> [Exercise instructions] Report each line from the entries in which "Image" can be found.
Excerpted records: Begin
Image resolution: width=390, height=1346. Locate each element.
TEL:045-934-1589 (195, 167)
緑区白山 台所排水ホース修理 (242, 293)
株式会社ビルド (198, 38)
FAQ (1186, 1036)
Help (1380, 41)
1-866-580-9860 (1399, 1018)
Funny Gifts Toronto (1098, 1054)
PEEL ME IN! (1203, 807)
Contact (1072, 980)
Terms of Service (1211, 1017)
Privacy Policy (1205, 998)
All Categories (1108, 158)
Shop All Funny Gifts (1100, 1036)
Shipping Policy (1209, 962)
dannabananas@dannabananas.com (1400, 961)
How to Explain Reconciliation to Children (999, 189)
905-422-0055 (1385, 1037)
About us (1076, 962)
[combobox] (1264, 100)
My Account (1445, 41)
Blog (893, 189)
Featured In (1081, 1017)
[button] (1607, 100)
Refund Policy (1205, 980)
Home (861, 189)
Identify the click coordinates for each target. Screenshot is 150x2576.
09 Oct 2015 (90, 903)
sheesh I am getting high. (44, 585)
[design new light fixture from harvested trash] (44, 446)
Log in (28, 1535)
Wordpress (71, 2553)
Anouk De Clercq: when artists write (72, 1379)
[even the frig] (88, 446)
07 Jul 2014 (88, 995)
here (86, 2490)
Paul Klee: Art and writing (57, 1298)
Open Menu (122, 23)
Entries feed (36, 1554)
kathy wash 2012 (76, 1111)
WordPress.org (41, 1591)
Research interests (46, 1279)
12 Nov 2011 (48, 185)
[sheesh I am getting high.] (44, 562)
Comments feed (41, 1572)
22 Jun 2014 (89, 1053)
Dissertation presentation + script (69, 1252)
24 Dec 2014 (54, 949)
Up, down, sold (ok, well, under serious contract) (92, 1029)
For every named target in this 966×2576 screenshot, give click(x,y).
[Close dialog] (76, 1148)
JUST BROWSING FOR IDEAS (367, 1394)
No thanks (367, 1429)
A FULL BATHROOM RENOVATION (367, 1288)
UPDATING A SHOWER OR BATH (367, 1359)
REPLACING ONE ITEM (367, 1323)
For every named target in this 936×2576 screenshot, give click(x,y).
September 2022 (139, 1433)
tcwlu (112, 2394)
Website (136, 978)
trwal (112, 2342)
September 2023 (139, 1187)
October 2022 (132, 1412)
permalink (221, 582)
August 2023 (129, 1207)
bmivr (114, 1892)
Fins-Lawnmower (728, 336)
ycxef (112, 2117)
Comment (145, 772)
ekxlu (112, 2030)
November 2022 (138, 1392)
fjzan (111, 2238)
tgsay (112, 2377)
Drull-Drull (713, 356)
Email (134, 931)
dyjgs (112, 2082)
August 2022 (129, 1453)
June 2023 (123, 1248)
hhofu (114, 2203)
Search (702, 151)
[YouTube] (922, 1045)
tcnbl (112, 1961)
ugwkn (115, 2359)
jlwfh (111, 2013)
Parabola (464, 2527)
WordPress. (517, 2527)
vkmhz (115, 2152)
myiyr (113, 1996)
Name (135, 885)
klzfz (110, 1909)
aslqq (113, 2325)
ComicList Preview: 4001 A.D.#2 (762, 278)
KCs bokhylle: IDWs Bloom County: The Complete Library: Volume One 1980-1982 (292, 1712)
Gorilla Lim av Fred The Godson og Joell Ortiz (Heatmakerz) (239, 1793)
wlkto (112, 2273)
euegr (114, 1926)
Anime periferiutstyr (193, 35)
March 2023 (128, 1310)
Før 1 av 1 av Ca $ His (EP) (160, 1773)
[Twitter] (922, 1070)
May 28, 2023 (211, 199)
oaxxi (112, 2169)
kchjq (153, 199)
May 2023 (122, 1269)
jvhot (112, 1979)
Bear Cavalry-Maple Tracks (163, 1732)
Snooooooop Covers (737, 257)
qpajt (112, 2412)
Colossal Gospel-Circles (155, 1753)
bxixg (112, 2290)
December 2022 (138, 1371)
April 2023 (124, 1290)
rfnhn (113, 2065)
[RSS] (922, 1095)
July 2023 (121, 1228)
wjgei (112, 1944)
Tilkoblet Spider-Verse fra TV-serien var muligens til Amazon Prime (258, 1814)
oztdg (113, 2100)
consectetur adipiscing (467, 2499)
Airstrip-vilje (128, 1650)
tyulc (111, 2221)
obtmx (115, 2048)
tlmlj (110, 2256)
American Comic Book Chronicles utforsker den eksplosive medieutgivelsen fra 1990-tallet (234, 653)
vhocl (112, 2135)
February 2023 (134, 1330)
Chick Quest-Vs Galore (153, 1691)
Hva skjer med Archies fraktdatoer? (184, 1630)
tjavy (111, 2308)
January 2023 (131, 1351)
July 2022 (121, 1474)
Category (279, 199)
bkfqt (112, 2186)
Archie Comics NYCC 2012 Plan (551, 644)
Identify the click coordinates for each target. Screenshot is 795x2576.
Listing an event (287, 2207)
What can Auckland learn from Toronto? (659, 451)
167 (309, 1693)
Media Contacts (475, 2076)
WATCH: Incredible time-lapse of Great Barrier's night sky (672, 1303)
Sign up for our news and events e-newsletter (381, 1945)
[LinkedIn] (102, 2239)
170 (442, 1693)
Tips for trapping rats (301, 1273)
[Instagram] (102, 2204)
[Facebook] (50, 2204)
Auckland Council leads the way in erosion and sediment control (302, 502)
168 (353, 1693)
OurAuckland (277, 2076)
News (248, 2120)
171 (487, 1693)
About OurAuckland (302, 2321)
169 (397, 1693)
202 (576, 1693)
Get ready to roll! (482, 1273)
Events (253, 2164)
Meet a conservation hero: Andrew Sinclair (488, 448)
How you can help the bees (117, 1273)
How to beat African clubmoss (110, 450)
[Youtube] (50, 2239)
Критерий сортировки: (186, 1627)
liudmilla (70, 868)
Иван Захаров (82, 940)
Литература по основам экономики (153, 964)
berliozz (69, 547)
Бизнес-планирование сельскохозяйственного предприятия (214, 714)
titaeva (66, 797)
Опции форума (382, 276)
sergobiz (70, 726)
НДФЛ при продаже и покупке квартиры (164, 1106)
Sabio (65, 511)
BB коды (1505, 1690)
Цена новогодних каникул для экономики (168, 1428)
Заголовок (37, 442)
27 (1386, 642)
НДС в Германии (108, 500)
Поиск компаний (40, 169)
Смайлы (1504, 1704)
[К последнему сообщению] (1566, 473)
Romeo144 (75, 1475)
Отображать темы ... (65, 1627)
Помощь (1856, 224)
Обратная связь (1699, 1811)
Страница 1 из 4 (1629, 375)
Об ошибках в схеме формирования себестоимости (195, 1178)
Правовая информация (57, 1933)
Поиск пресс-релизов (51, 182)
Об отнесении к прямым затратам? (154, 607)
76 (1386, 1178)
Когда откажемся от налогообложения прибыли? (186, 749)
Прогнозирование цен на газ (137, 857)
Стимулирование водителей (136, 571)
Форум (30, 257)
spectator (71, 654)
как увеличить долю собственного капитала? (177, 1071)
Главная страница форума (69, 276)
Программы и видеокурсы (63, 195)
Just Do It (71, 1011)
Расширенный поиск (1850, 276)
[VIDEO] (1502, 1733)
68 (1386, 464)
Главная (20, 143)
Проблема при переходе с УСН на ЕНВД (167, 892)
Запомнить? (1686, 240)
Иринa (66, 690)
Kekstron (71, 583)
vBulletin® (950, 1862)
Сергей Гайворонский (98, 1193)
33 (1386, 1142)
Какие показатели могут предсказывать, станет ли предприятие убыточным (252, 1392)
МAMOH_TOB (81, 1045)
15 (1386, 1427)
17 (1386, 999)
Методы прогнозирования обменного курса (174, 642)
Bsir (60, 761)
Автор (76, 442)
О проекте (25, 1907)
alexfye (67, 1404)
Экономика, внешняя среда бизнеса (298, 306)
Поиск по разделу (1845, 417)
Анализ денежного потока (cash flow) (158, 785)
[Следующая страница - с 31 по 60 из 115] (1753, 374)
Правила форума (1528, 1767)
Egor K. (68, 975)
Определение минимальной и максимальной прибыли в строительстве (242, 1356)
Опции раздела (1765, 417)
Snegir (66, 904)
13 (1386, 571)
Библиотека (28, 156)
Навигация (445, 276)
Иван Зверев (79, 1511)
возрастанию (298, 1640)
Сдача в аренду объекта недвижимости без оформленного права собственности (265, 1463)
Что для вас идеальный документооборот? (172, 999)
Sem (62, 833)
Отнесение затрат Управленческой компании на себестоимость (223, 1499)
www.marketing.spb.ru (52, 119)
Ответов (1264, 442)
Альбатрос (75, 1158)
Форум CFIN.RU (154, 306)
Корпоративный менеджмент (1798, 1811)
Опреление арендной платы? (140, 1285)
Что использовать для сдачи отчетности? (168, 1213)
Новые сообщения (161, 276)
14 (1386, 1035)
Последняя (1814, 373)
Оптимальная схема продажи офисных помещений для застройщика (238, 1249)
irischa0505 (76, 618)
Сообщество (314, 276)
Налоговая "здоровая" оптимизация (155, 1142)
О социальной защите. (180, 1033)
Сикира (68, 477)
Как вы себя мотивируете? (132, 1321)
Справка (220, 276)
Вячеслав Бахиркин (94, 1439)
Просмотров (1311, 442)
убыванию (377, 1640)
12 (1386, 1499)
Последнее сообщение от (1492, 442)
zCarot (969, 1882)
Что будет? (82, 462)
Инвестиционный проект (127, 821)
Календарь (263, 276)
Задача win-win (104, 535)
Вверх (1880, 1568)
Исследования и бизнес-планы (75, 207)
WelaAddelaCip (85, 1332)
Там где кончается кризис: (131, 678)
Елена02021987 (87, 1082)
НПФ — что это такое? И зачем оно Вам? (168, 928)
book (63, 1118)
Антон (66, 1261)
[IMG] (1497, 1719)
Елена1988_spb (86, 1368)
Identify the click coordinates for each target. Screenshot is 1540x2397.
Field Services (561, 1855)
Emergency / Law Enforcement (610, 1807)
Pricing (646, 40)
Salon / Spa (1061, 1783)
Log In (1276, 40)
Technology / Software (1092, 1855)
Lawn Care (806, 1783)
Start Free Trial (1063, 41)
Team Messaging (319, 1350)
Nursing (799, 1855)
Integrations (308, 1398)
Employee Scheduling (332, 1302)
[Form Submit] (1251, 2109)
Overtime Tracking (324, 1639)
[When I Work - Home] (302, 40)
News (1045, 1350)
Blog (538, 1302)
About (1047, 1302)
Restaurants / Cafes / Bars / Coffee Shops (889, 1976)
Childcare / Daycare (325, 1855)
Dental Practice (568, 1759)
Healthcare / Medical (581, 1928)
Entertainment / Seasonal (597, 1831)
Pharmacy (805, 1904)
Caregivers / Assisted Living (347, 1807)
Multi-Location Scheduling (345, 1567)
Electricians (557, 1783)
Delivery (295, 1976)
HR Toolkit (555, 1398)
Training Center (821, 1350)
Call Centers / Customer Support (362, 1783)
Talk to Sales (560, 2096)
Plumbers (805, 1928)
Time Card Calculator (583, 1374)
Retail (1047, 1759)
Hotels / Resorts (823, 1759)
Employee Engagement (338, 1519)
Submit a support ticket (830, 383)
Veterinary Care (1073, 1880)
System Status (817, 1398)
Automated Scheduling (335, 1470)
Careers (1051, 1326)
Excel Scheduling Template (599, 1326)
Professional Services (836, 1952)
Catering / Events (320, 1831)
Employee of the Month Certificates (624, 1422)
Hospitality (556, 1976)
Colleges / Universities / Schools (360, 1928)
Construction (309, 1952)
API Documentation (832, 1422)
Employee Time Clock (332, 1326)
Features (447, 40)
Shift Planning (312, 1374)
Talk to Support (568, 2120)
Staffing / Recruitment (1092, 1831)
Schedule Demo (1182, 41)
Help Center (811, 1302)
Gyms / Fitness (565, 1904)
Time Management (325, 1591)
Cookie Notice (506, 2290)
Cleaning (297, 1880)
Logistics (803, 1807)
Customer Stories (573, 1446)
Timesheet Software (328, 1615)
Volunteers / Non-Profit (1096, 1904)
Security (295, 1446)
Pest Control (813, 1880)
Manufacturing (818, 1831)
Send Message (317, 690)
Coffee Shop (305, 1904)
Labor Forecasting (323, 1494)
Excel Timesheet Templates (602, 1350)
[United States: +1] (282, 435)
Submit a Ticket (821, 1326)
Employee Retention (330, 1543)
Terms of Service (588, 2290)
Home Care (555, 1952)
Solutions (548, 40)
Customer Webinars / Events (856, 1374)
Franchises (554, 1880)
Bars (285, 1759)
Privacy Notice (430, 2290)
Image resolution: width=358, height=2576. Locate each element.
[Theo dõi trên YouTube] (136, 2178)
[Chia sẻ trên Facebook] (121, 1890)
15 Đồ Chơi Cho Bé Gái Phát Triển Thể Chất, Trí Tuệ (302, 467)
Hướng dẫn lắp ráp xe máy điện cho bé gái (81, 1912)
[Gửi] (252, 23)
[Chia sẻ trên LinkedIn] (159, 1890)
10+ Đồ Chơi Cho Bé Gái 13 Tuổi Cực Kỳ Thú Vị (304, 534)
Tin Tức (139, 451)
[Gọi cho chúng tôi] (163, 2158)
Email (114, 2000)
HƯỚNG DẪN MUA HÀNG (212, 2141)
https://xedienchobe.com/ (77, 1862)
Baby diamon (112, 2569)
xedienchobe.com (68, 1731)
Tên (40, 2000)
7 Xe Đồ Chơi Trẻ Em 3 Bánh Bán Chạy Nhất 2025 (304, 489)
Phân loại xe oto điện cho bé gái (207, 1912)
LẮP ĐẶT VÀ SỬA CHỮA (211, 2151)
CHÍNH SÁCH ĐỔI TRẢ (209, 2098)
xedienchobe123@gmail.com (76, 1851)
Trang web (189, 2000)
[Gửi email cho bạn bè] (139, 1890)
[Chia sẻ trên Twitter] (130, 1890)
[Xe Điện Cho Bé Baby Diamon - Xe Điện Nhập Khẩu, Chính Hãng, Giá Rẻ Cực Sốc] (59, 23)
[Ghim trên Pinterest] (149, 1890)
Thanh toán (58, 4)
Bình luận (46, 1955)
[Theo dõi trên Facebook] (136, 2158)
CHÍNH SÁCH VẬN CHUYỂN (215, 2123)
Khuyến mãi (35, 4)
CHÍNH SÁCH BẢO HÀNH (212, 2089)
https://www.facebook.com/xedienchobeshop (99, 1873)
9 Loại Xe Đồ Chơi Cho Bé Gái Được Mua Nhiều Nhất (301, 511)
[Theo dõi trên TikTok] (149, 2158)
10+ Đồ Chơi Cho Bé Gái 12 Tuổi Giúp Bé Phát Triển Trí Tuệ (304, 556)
Excerpted records: End
> [Output for this task]
Image resolution: width=390, height=1346. Locate each element.
Image resolution: width=358, height=2576. Locate each element.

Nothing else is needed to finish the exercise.